The United States-based headquarters of the Millennium Challenge Corporation (MCC) has expressed concern over the MCC Compact ratification after Nepal government prorogued the parliament on Friday without making any headway on the matter.

“For more than 70 years, the United States and Nepal have forged a partnership based on shared values, democratic ideals, and trust. From disaster assistance after the 2015 earthquake to our ongoing whole-of-government response to the coronavirus pandemic – including the donation of 1.6 million COVID19 vaccines to date – the United States has been there for the people of Nepal in their greatest times of need,” MCC headquarters said in a statement released late Saturday.

“The $500 million grant from the Millennium Challenge Corporation (MCC) is a continuation of the strong partnership between the United States and Nepal to reduce poverty through economic growth.”

MCC’s senior delegation visit to Nepal in September, which provided clarifications on the MCC-Nepal Compact, combined with recent commitments from the Government of Nepal confirming their ongoing support for the compact have laid a clear path forward for the compact.

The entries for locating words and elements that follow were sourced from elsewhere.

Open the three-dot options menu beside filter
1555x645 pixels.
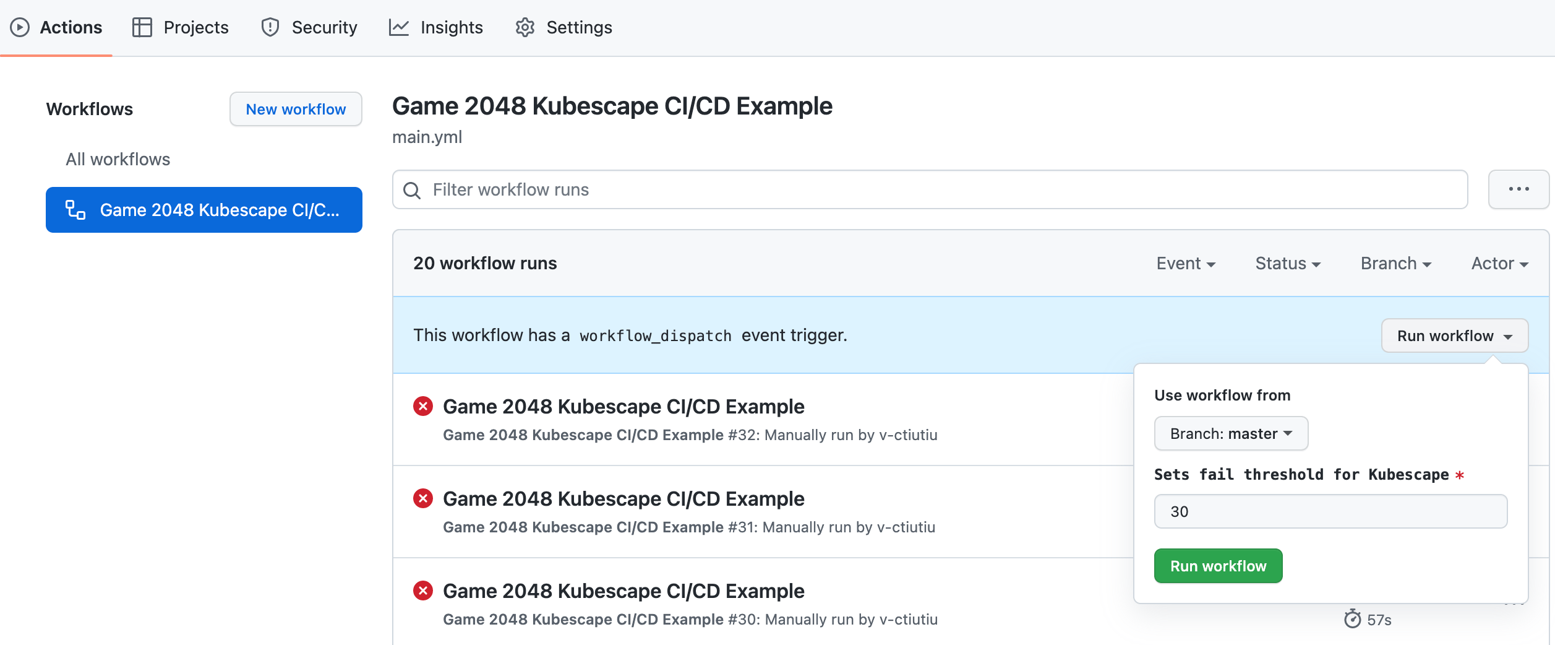coord(1519,189)
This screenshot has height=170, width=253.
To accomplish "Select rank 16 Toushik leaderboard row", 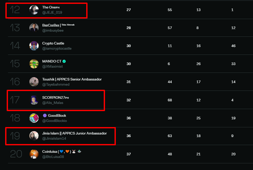I will coord(130,82).
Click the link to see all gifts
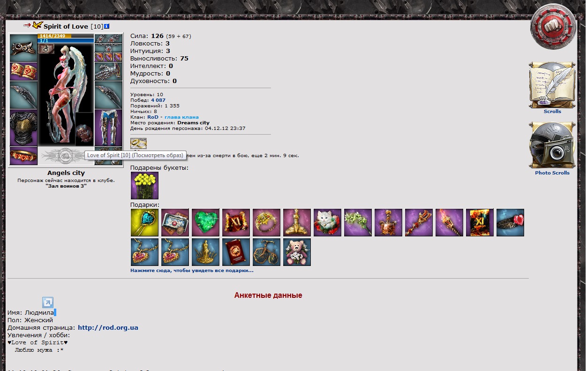 192,271
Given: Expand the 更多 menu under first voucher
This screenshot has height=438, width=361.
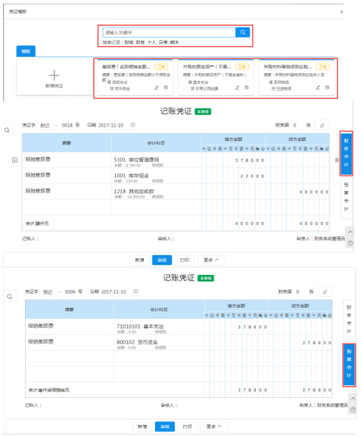Looking at the screenshot, I should coord(211,260).
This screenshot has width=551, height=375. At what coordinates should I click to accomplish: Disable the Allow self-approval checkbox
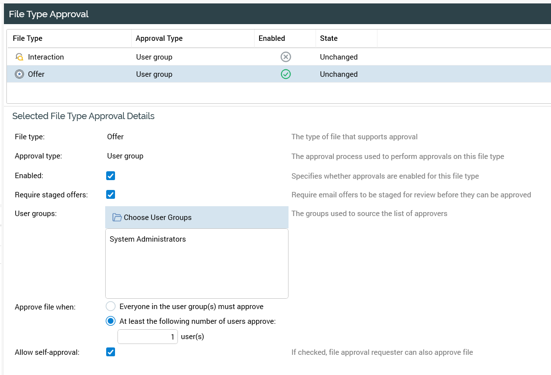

“Friday’s recess of Nepal’s Parliament without ratification further delays benefits to millions of Nepali households. However, coalition leaders have expressed that they understand the steps they need to take to ratify the compact, which is required under Nepal’s laws,” the statement read.

“The delays to ratification jeopardize the critical and timely support this $500 million grant would provide to help more than 23 million Nepalis access reliable energy and safer roads. The decision whether to move forward with the compact now rests with Nepal.”

The Millennium Challenge Account (MCA) – Nepal, the implementing agency of MCC, in December 2019 had appealed the Parliament for the timely ratification of the project as it was set to kick off on June 30, 2020. However, MCC has been a contentious issue of national interest.

The parliamentary ratification of MCC has already been sidelined on multiple accounts as political parties are divided over whether the federal parliament should ratify the Compact.

The US$ 630 million, including $500 million from MCC and $130 million from Nepal government – program aims at developing large transmission lines, including the Butwal-Gorakhpur cross-border transmission facility, and rehabilitate strategic roads.